OBJECTIVE: Collect every line of the records below that contains the string "thumbs", matching case exactly.

-=-=-

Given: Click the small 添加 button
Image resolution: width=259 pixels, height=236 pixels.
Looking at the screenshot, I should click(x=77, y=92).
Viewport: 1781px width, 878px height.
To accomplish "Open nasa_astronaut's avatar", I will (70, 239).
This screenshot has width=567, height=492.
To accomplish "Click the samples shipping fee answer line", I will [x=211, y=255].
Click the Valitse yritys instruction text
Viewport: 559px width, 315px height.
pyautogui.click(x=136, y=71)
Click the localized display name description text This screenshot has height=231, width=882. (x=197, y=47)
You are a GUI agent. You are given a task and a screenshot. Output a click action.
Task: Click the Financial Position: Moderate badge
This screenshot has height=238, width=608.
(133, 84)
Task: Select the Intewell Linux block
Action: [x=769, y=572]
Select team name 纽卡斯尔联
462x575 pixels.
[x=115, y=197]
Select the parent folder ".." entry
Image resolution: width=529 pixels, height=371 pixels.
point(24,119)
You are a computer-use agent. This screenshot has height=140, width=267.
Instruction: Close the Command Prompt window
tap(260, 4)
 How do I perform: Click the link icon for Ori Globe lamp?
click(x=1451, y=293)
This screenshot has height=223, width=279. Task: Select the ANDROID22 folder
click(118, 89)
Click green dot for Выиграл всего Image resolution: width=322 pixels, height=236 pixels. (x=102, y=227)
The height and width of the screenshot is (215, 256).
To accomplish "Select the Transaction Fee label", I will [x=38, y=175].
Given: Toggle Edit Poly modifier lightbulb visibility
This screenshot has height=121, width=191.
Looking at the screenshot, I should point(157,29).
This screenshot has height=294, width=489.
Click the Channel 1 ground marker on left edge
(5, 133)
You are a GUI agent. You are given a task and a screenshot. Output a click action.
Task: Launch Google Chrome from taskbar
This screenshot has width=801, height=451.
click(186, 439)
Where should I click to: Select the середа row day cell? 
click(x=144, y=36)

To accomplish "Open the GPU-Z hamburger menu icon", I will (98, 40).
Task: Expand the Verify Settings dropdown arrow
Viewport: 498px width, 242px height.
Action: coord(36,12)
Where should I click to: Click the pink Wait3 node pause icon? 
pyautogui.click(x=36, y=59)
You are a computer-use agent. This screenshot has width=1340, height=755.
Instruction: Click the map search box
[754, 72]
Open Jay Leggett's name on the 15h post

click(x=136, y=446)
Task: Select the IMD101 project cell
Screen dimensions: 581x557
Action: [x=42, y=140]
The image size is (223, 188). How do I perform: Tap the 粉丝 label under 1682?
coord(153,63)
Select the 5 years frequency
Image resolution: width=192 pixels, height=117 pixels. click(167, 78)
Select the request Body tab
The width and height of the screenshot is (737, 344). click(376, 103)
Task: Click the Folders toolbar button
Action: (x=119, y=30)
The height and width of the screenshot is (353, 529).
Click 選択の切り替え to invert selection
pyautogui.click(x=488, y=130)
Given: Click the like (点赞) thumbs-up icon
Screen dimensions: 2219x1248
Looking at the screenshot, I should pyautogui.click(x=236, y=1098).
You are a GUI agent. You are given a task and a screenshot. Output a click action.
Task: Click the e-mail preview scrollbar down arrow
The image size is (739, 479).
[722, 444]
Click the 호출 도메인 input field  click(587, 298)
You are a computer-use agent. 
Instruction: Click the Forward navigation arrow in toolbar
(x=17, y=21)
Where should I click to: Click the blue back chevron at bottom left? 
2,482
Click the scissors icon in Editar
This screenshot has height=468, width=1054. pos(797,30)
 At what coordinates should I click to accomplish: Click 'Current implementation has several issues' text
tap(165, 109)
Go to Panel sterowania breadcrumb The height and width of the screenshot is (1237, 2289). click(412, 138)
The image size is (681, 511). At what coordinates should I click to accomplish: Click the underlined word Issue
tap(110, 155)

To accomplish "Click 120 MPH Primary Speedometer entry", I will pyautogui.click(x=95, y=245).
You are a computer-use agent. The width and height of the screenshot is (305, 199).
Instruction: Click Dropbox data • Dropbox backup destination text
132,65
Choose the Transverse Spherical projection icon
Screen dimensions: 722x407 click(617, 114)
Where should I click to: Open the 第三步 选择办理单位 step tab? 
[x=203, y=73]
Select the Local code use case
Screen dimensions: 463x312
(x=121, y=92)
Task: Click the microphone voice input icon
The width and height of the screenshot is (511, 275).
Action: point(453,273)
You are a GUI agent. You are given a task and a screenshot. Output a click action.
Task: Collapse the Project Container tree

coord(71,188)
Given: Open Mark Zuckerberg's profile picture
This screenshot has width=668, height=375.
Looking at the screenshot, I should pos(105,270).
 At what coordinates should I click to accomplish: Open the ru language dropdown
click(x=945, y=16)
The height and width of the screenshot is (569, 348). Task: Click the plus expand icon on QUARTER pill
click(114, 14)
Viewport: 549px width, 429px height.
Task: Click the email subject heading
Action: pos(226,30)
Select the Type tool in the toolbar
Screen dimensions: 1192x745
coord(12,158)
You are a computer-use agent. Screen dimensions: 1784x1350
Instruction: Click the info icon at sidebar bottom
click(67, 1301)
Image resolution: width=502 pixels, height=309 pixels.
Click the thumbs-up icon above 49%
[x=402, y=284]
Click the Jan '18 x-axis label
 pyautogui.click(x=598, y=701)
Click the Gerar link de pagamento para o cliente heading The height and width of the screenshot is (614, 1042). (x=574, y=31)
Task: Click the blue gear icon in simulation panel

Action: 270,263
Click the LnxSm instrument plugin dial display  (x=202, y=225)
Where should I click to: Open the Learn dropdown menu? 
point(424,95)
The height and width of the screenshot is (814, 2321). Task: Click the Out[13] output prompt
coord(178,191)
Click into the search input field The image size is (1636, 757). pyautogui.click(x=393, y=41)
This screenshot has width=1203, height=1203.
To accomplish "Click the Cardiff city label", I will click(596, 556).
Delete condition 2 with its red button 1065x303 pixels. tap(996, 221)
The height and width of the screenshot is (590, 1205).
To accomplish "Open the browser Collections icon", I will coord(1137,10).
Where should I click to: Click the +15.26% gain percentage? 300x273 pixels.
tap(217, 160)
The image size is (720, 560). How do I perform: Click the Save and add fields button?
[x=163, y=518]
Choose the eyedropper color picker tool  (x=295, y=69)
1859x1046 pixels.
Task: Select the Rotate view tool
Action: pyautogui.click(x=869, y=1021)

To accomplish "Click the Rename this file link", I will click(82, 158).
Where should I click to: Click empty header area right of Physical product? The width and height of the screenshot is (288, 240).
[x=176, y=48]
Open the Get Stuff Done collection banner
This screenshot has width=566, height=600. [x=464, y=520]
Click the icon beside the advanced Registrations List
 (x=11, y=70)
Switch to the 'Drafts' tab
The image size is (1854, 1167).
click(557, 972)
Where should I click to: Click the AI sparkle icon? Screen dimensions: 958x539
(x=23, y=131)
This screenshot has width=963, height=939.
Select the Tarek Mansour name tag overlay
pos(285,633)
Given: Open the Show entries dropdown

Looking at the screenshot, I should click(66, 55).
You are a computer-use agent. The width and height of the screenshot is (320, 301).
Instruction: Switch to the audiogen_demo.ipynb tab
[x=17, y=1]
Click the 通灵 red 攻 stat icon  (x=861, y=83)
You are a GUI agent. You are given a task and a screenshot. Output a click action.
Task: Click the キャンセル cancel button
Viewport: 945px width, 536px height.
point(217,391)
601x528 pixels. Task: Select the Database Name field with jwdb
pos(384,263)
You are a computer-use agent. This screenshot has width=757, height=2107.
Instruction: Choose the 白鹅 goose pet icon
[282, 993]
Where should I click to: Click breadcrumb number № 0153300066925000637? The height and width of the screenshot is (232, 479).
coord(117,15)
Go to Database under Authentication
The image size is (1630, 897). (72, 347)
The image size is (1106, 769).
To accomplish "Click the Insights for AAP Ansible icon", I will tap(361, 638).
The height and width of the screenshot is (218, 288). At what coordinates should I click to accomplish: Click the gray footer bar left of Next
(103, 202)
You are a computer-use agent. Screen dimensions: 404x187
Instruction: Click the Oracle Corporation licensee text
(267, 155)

-=-=-

EXERCISE SOLUTION:
Given: Click the like (点赞) thumbs-up icon
Click the thumbs-up icon above 49%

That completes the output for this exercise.